Yo quiero que, en medio de la humillación y el dolor, en medio de los insultos, de los golpes, de la soledad, de la tristeza, de la incomprensión, del cansancio, del desprecio, de la tentación y del pecado, vean sus ojos y encuentren fortaleza, valor, compasión, determinación para seguir, seguridad para caminar, alivio, compañía, esperanza, amor, arrepentimiento, misericordia y perdón.

Que encuentren mi reflejo en su mirada, y contemplen mi rostro lastimado, desfigurado, golpeado, herido y sangrante, causado por el puño de su indiferencia y el látigo de sus pecados.

Que encuentren en mis ojos sus reflejos, y vean en mi dolor las miserias de sus almas.

Que sea su arrepentimiento el consuelo de mi Madre, y mi sacrificio el perdón y la salvación.

Discípulos y amigos míos, que caminan bajo el peso de su cruz, pero cargando el peso de la culpa y del pecado: mi Madre viene a su encuentro, para darles aliento, para consolarlos, para animarlos y mantenerlos en la perseverancia, para compartir el dolor y el sufrimiento, para mostrarles el camino y llevarles esperanza.

Quien a Ella la encuentra me encuentra a mí.

Quien a Ella conoce, por Ella me conoce a mí.

Quien la busca y la ama, es a mí a quien encuentra y a quien ama, con su amor de madre.

Entréguenme esa cruz, que yo llevaré su carga para destruir el pecado.

Tomen ustedes la cruz que yo les he dado, para que se suban y mueran al mundo, para que vivan conmigo, para que consigan, por mi misericordia, la reconciliación entre Dios y sus sacerdotes, entre Dios y todas las almas que les han sido encomendadas para guiar, para convertir, para perdonar, para salvar.

**ENTRADAS PROPORCIONADAS:**
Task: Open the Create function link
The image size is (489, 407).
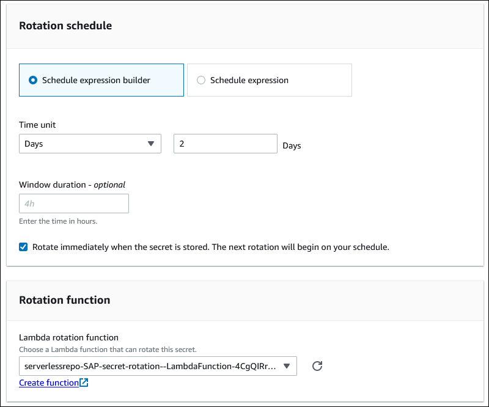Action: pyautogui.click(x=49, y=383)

---

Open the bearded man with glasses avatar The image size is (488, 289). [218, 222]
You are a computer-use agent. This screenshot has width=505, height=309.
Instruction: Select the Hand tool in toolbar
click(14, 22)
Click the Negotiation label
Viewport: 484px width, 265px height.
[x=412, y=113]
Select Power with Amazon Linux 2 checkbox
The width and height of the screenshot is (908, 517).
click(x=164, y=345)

**REQUISITOS DE LA TAREA:**
- A) ¿Cómo quedaría, en forma de lista breve, el párrafo del fragmento que empieza con «Discípulos y amigos míos», sin perder sus datos principales?
- B) En la oración del fragmento que comienza con «Que encuentren mi reflejo en su mirada», ¿qué adjetivos describen el rostro?

**RESULTADOS DEL EJERCICIO:**
- A)
- Se dirige a los discípulos y amigos que caminan bajo el peso de su cruz, cargando la culpa y el pecado.
- La Madre viene a su encuentro para:
  - darles aliento y consolarlos
  - animarlos y mantenerlos en la perseverancia
  - compartir el dolor y el sufrimiento
  - mostrarles el camino y llevarles esperanza

- B) lastimado, desfigurado, golpeado, herido, sangrante